MARIDAJE

EDITORIAL

Cuando yo era chico no existían las vinotecas, ni los almacenes de bebidas. Mucho menos lo negocios de delicatessen. Existían las vinerías, lisa y llanamente. Se vendía vino en damajuanas de cinco litros, que luego se fraccionaba en el hogar en botellas de vidrio que originalmente habían contenido algún Cavic o un Facundo, otrora compradas en el supermercado Garrido Rosales del Mercado Norte. El vino era “fino” o “de mesa” sin ninguna otra categorización.

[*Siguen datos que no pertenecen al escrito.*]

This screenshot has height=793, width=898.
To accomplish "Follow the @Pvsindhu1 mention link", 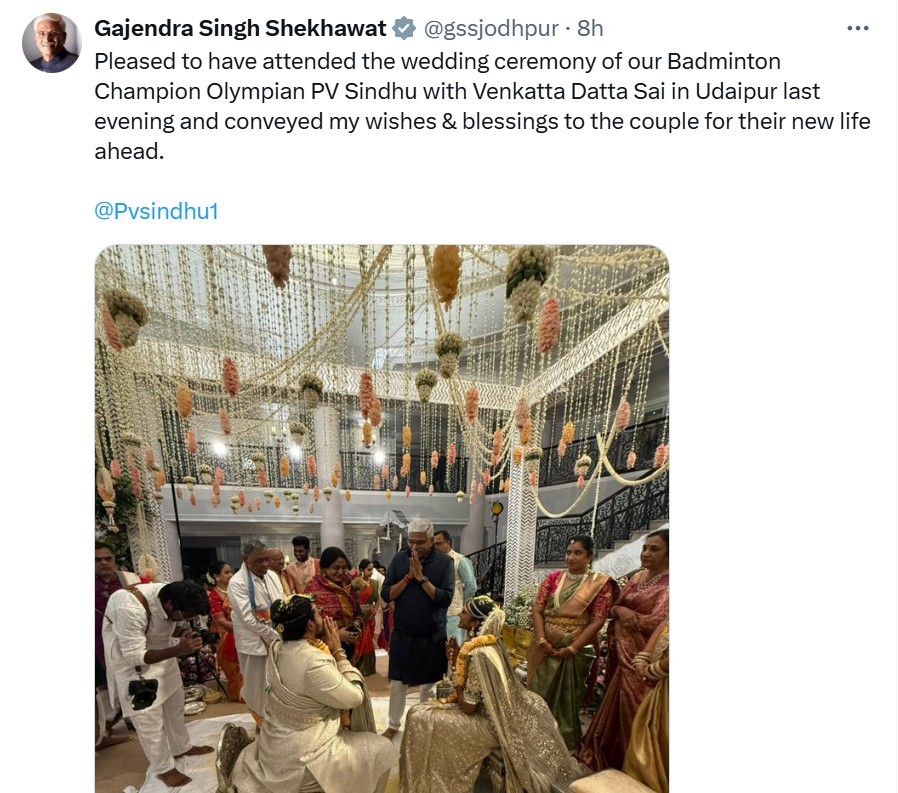I will click(155, 212).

Los 90 trajeron la posmodernidad y con ella la customización. La industria vitivinícola sufrió una profunda crisis de monopolios y de allí se reinventó a partir del concepto de “Bodegas Boutique” y del desarrollo de cepas. Así fue como, con la invalorable ayuda del marketing, el vino se convirtió en un producto “aspiracional”.

Quienes hemos pasado alguna vez por el mundo de la publicidad entendemos sobradamente el significado de la palabra “aspiracional”. Es nuestra Meca. Nuestra razón de ser. Nuestro vellocino de oro. Esto sucede cuando determinadas marcas, modelos o productos se convierten en objetos de deseo para sectores socioeconómicos específicos, que los consumen (o anhelan consumirlos) de manera referencial como un símbolo de posicionamiento. Apple, BMW o Bang&Olufsen son ejemplos que se ajustan a esta descripción. Pero en el caso del vino, al igual que los vehículos SUV o la cocina de autor, todo el rubro ha entrado en la categoría de aspiracional para la clase media (semi)ilustrada.

Y aunque no lo creamos, lo mismo ha sucedido con el lenguaje. Una serie de neologismo, arcaísmo resucitados y palabras birladas de la biopolítica y el psicoanálisis son la nueva verborragia de las burguesías contemporáneas locales. El coaching ontológico, la psicología conductual, algunas ramas del hinduismo new age, los libros de autoayuda y hasta el arte culinario hicieron su incondicional aporte a la causa. En una suerte de democratización del snobismo, palabras como “resiliencia” y “deconstrucción” se han vuelto curiosamente habituales y se utilizan tanto para analizar perspectivas de género como a la hora de elegir un restaurante. No hablamos de anglicismos como “stalkear” o “spoilear”, que ya son de uso popular y definen una acción cuyo sustituto castellanizado demandaría toda una frase. Hablamos de aquellas palabras que marcan una intención manifiesta de presumir modernidad, culturalización o mera superfluidad.

En este mundo de segmentaciones customizadas y autorreferenciales, las palabras configuran los relatos. Así como a los pequeños “wannabe” se le caen permanentemente de la boca términos como “emplatar”, “amigable” o “minimalista”, el progresismo no puede articular un discurso sin las palabras “hegemónico” o “corporaciones”, y la derecha entra en pánico si en sus debates faltan expresiones como “meritocracia” o “Elon Musk”.

Del mismo modo que no nos vestimos como lo que somos sino como lo que queremos ser, no hablamos como lo que somos sino como lo que aspiramos a ser. Un signo de nuestros tiempos: el perfecto “maridaje” entre la superficialidad del significado y presuntuosidad del significante.

Por cierto ¡Qué palabra de mierda es “maridaje”!